- [Excerpted text]
=======

From Lake to Warehouse with Apache Doris: Querying Iceberg/Hudi/Hive via Multi-Catalog (and Designing Tiered Storage)

Meta description (159 chars):
Use Apache Doris Multi-Catalog to query Iceberg/Hudi/Hive with SQL, write back to lakes, and design hot–warm–cold tiers using Doris’ decoupled storage.

The real-world problem (and why this matters)

Your data lives in S3/HDFS as Iceberg/Hudi/Hive tables, but product wants sub-second dashboards and easy SQL joins. Re-ingesting everything into a warehouse is slow and pricey. Apache Doris fixes this by letting you mount lake catalogs (Iceberg/Hudi/Hive), query them with ANSI-ish SQL, optionally write back to the lake, and keep “hot” aggregates inside Doris for speed. That’s Multi-Catalog in a nutshell. (Apache Doris)

Concept: Doris Multi-Catalog, visually

Think of Doris as a router + accelerator:

Catalogs: logical mounts that point to external systems (Iceberg, Hive/Hudi, JDBC, other Doris). You can attach many. Doris auto-discovers databases/tables and lets you join across them. (Apache Doris)
Access patterns:
- Read Iceberg/Hudi/Hive directly.
- Write to Iceberg (supported), to Hive (supported with the right settings), not to Hudi (query-only). (Apache Doris)

=======

- [Supplied data]
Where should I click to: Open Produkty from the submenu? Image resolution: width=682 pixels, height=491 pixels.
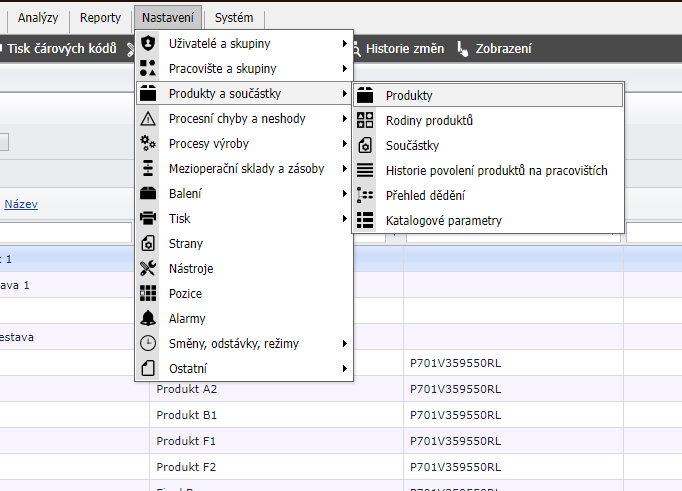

=======

- [What this exercise asks]
a) In the Apache Doris page, which external systems does the line beginning "Catalogs:" say catalogs can point to? List every one.
b) Print the part of the Apache Doris page that opens with the words containing "Catalogs: logical mounts" and closes with "Read Iceberg/Hudi/Hive directly.".

- [Responses to the tasks]
a)
Iceberg
Hive/Hudi
JDBC
other Doris

b)
Catalogs: logical mounts that point to external systems (Iceberg, Hive/Hudi, JDBC, other Doris). You can attach many. Doris auto-discovers databases/tables and lets you join across them. (Apache Doris)
Access patterns:
- Read Iceberg/Hudi/Hive directly.